Bezoekers van het Bunkermuseum in Egmond aan Zee kunnen komende zomer een gloednieuwe aanwinst bewonderen: een aangespoeld wrakstuk van een Britse bommenwerper uit de Tweede Wereldoorlog. Na storm Eunice spoelde het aan op het strand in Camperduin. Martijn Visser is er blij mee: “De Tweede Wereldoorlog laat zich lezen als een spannend jongensboek en nu is er weer een hoofdstuk bijgekomen.”
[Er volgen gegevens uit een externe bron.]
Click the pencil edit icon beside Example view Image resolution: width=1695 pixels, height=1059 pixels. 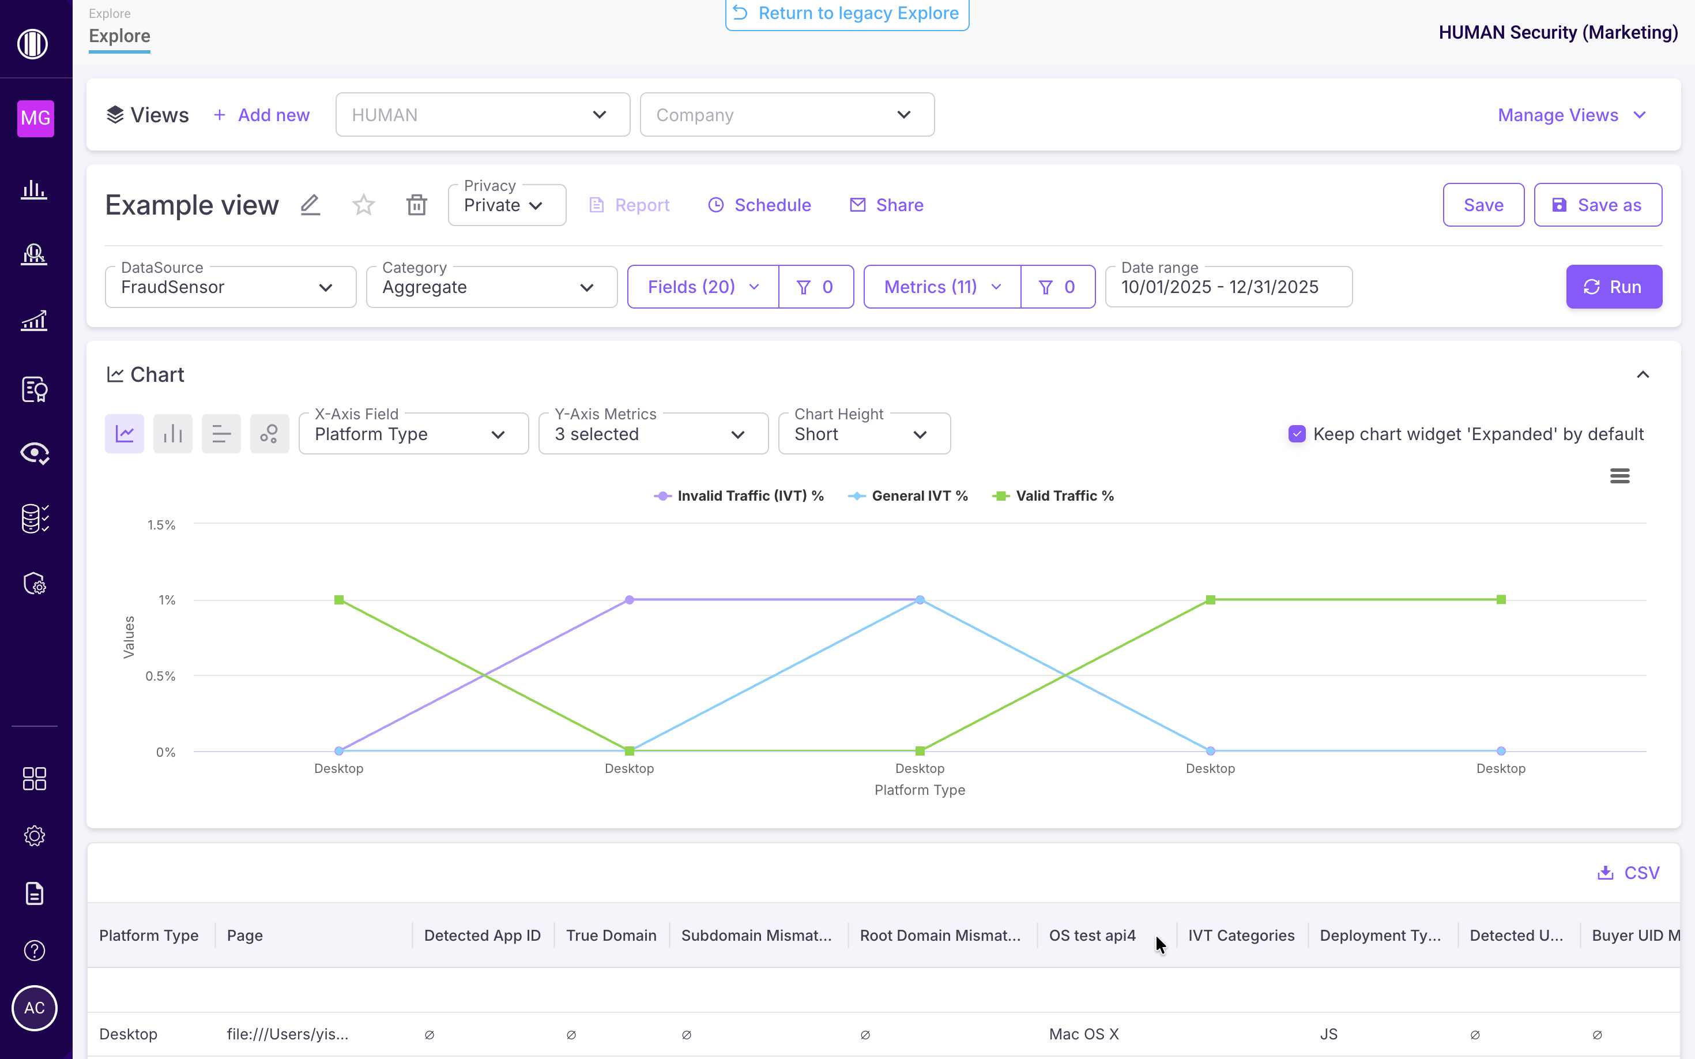(310, 205)
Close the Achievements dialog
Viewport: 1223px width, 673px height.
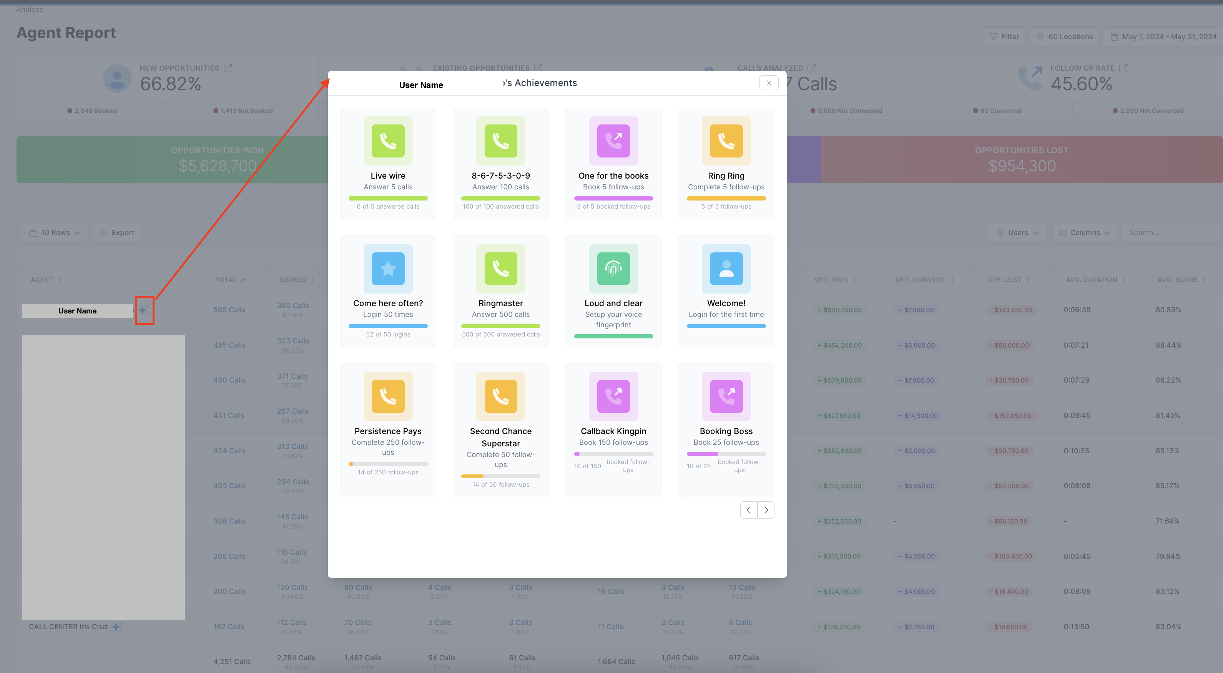pos(769,83)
Britse bommenwerpers voerden in de Tweede Wereldoorlog nachtelijke luchtbombardementen uit op doelen in nazi-Duitsland. Vanaf vliegveld Bergen probeerden Duitse nachtjagers de bommenwerpers te onderscheppen en neer te halen, en dat lukte vrij vaak. Strandvonder Marco Snijders deed de opmerkelijke vondst vorige week toen hij aan het werk was. “Wij ruimen het strand iedere dag op. Na een storm spoelen altijd behoorlijk veel spullen aan”, vertelt hij. “Tijdens een storm is de kracht van het water heel sterk en woelen gezonken dingen los van de zeebodem. Waarschijnlijk is het met dat wrakstuk ook zo gegaan.”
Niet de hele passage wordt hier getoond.